But the emailing standard predates both FTP and HTTP, thus the situation
existed once.
 
 It reminds me of a discussion a while back I had in the newsgroups
 against people who were so determined that everyone must know how to use vi
 to be called unix proficient.  I told them I've been using Linux for 2+
 years, unix in general for 5+ years, was a SysAdmin and didn't know, care to
 know, or felt the need to learn vi.  My answer, joe.

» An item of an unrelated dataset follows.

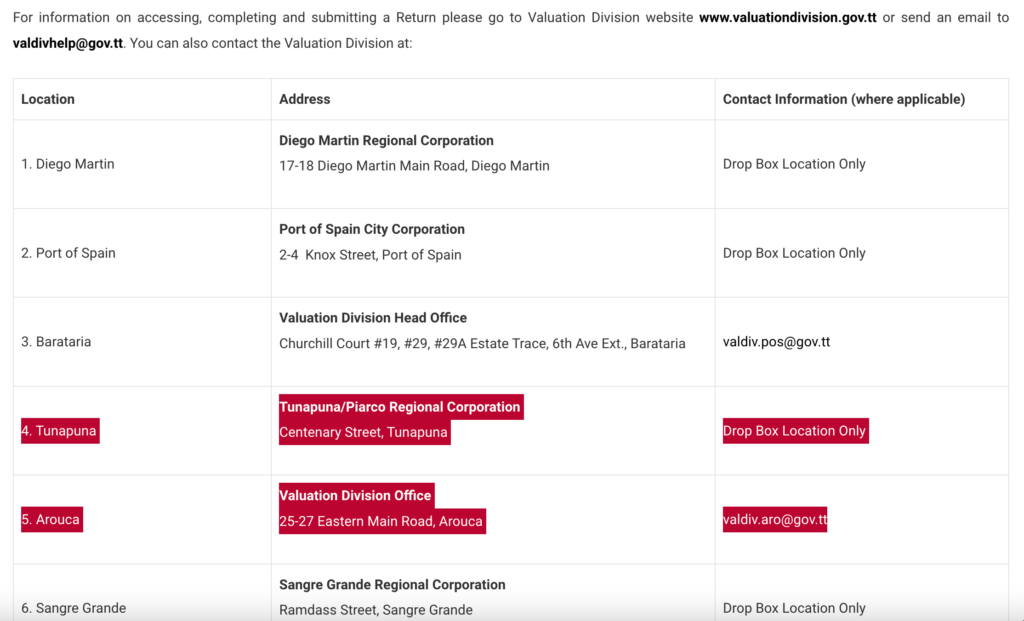Click the Location column header
The width and height of the screenshot is (1024, 621).
[48, 99]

and the situation also existed once wherein joe wasn't an option, thus vi
was required learning.  

 Well, one guy came up with a great situation.  What if... What if I
 were on a machine that had no compiler, had no net access, no floppy drive,
 had no other editors or things which could be used *as* editors (sed  ed
 come to mind) but did have vi.  How would I then edit files?  I declared the
 machine unusable as it was obviously so archaic and/or esoteric that it is
 beyond and reasonable need of mine and I would promptly turn it off and find
 a real machine.

try doing that in the pre-joe days, and your alternative might've been not
to use a computer at all.

 Your situation is the same.  It is easy to make a case where your
 answer is the only solution simply by excluding all other viable solutions.  
 What if...  What if both FTP and HTTP are unavailable.  In such a
 situation, you've got problems more than email because if those two *basic*
 and *standard* protocols aren't available then your network is, in a word,
 fucked.

Maybe, but why the FTP-email gateways then?  it might have been that they
were once needed, no?

 As in the situation with vi, there comes a point when you just go
 elsewhere for the solution.  Just because every sane protocol is unavailable
 gives you a reason to break and abuse any protocol which is left and,
 further, to demand that other systems allow you to break said protocol.  In
 my 6 month tenure as postmaster at my former job, a local ISP, I had two
 people complain to me because we would not allow email messages larger than
 5Mb.  They would not hear about DoS issues, or storage issues, or how to
 properly move the data, they wanted their attachments or else.  I told both,
 or else.  If they could find an ISP which suited their needs, they were more
 then welcome.  That is why I am so vehemently opposed to anyone using email
 for large attachments.  That is why I say that as the size of the attachment
 goes up, its value goes down.  At some point it is better to use another
 protocol for a variety of technical and social reasons, EVEN IF it is the
 only protocol available (IE, another protocol is mail it) and EVEN IF the
 file is requested by the other user.

So you threw out the baby with the bathwater, then blamed the people who
complained about the lack of the baby?  I just redefined hostile
ISP--mine is positively friendly by those standards.  The variety of
technical reasons are all recent additions: FTP was actually a solution to
the large attachments problem, but not a complete one--mostly because the
site-building and access granting process was more trouble than some files
was worth.  HTTP was another solution, provided that you didn't mind
making the file world-readable.  Thus the protocol of email isn't being
broken when a large attachment is sent via email, it's being used as
intended, you have just misconstrued the fixes as being complete, which
they're still not.

 The abuses are there, but there are times when FTP and HTTP are unusable--
 
 And in those cases I have described the proper response.  If it is an
 ISP, change ISPs.  Any ISP which does not provide space and the meens for
 anonymous FTP and web space with a functional HTTP server is screwing you.
 If it is because of corporate policy, either use an ISP or go over IT's head
 because they are obviously a bunch of clueless nits.  In the interim, mail it.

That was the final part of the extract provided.